Is Mixing Reviews & Bookings a Shaky Strategy
In this article by SeekingAlpha, LN Investors looks at the rise and pitfalls facing TripAdvisor from an investment and financial point of view. In terms of investment it concludes that TripAdvisor is “a more attractive stock than its direct competitors, Expedia (NASDAQ:EXPE) and Priceline (NASDAQ:PCLN)”.
Although TA began life as hotel review site is now a “one-stop shop” travel booking business. As LN says “Early investors must be ecstatic from the share price tripling from about $30 to as high as $110 within the first three years.”
Of course all this comes down to marketing! First by having a clear focus and delivering to that promise. Now as TA moves into direct competition to its major partners we wonder how clear the focus is and if indeed it is not sabotaging its primary business for added growth and putting TripAdvisor Strategy on Shaky Ground. Already the OTAs have barked and turned away form support of the TA booking app. But to be fair transaction based services are where the opportunities for TAs growth seem to be. The authors tell us “The online travel reservations business is highly competitive. And for TripAdvisor to maintain its previous double-digit earnings growth it either has to expand its ad revenues or get more involved directly with hotel, flight and tour reservations.”
As LN says TA has to be careful as it moves forward to compete with the major customer who are the OTAs.”About 80% of the revenue comes from ads, 69% click-based and the other 10% from display. There’s nothing wrong with that. That’s actually why the company has been as successful as it is. Viewers come for the extensive reviews and holiday ideas, and TripAdvisor gets revenue for ads and referrals. Like many others, I myself have used the site to find interesting locations and good restaurants, and it is helpful because I get the viewpoint of fellow travelers and diners.”
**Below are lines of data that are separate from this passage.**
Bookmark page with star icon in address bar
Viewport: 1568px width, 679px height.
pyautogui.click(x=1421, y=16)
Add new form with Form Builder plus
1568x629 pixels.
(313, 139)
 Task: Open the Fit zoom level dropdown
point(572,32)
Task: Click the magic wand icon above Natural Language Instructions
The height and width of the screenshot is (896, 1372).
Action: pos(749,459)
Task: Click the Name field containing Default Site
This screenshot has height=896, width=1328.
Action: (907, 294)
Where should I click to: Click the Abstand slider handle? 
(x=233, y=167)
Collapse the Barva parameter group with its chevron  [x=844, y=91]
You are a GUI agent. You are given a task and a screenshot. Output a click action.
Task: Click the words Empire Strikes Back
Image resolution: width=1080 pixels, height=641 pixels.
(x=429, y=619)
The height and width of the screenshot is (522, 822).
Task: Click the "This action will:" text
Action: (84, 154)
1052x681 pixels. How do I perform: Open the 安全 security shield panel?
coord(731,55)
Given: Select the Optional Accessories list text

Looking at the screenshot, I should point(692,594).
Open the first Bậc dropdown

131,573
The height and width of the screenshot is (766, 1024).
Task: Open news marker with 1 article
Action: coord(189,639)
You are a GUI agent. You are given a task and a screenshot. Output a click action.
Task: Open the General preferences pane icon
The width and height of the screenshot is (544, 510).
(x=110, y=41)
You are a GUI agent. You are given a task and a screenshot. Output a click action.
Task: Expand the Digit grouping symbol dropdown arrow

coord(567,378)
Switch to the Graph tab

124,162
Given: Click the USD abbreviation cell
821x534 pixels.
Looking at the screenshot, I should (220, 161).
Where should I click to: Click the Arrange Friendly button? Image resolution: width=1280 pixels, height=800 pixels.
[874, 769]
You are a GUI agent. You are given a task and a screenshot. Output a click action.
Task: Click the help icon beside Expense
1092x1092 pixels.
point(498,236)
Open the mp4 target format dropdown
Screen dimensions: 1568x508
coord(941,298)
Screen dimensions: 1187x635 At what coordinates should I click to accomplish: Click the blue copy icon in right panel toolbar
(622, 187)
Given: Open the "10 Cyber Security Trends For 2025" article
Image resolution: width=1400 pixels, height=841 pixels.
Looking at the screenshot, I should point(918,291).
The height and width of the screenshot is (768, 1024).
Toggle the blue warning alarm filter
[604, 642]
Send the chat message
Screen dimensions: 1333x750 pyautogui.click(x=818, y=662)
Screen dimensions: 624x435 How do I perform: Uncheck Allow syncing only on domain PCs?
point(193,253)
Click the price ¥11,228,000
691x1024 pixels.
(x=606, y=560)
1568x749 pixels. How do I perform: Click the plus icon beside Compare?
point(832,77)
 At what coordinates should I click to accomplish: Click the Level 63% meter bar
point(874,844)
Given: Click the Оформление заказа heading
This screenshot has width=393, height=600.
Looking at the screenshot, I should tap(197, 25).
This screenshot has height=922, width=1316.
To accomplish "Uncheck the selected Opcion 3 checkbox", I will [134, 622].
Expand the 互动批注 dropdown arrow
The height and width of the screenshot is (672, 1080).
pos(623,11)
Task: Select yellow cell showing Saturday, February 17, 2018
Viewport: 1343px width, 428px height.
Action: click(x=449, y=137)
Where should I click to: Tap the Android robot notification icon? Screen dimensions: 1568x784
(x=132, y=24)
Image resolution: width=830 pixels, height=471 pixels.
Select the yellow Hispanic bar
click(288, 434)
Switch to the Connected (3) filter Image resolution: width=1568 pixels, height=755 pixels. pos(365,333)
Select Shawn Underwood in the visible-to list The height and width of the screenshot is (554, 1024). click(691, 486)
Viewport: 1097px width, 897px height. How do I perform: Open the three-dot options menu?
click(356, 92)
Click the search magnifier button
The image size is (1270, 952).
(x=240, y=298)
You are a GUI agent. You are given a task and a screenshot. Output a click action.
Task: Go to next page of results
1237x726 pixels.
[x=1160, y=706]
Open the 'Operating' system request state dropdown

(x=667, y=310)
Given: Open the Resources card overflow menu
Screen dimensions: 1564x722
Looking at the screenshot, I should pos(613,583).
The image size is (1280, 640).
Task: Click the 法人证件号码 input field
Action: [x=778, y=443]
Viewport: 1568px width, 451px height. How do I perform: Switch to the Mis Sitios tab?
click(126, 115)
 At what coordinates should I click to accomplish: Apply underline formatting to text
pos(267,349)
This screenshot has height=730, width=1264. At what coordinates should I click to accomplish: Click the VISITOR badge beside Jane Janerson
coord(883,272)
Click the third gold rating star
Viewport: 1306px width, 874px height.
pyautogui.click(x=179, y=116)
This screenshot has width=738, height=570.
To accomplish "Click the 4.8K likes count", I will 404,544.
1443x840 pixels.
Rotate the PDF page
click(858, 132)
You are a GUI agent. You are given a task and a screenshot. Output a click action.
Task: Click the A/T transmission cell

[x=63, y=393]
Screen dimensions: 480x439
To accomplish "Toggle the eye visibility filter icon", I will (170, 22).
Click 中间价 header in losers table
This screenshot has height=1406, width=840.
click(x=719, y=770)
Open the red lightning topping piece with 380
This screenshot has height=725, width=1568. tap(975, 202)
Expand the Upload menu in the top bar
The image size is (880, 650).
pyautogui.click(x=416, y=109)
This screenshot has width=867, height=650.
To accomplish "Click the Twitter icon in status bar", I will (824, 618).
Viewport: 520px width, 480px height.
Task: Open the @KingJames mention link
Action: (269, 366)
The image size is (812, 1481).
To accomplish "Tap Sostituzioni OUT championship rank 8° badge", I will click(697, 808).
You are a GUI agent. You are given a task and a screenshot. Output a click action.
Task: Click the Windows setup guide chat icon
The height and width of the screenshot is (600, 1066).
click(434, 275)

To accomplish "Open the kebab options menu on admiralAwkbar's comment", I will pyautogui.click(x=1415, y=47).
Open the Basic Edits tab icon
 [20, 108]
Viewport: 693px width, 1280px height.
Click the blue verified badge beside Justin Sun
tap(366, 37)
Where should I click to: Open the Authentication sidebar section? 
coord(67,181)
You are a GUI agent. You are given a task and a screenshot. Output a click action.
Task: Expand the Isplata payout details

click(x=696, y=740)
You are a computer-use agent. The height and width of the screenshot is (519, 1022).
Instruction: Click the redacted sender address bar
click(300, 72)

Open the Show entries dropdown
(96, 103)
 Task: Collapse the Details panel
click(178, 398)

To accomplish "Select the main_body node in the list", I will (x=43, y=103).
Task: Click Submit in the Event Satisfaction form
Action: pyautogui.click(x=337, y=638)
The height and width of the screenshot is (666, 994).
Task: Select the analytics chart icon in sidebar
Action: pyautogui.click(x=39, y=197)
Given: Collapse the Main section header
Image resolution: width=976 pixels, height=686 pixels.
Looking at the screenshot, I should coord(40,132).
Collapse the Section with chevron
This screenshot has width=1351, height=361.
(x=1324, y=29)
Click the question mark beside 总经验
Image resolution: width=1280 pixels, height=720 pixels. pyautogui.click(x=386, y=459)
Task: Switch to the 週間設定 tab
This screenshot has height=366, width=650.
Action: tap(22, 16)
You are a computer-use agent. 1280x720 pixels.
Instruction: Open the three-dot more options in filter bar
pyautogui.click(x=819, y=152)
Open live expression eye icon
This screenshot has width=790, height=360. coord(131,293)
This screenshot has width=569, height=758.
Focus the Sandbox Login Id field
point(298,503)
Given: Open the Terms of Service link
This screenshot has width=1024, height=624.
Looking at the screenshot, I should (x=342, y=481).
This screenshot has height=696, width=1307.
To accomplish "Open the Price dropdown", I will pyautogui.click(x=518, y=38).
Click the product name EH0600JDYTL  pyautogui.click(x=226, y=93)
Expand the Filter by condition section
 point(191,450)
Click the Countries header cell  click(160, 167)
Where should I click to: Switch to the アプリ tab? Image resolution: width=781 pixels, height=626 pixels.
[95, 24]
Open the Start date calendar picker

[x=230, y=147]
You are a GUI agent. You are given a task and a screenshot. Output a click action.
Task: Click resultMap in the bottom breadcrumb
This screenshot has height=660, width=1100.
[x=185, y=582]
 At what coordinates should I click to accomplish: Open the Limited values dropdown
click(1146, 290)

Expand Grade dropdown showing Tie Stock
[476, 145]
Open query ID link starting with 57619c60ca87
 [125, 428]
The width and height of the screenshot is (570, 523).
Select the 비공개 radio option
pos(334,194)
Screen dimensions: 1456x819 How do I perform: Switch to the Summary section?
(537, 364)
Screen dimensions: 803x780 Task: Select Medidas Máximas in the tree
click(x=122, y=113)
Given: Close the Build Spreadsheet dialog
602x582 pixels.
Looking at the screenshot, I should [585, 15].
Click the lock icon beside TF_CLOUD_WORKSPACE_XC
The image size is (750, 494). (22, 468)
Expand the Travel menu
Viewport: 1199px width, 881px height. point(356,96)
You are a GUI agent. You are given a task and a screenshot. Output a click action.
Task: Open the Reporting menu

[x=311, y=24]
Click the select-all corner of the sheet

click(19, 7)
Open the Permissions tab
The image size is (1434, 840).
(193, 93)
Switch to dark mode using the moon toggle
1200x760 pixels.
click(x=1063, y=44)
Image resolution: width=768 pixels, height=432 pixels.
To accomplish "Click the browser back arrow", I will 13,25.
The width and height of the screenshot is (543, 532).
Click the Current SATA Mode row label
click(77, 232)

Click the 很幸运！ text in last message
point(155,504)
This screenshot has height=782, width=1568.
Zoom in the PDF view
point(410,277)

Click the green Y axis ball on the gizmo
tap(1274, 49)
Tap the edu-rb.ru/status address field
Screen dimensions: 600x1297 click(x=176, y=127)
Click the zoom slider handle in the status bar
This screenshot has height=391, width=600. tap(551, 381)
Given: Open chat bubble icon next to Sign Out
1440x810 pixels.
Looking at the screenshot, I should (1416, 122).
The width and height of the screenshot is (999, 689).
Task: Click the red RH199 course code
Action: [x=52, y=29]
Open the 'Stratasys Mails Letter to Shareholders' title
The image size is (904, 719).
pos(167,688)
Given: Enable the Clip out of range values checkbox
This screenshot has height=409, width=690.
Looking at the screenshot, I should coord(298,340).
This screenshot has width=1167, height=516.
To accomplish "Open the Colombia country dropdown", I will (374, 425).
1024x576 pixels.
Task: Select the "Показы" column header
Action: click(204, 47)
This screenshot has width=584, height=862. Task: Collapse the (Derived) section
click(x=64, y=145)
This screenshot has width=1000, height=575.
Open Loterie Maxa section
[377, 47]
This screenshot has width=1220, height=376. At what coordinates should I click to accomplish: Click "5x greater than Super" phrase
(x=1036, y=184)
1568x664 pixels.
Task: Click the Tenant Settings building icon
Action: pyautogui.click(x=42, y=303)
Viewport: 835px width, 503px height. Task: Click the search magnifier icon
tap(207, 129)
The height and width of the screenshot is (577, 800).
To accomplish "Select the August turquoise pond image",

But 46% of total revenue was from Priceline and Expedia in 2014. There is where TA has most vulnerability – Priceline and Expedia will not like when TA erodes their business with deals like it has with Marriott Hotel where it bypasses the OTAs altogether. These mammoth OTAs may well respond in ways that put “pressure on TripAdvisor and competition can become expensive.”
TripAdvisor’s profit margins are on the decline and net income margins has trended down since 2012. We can expect greater competition, higher operating costs and lower margins in the future, especially as TA grows its competitive booking and OTA type business.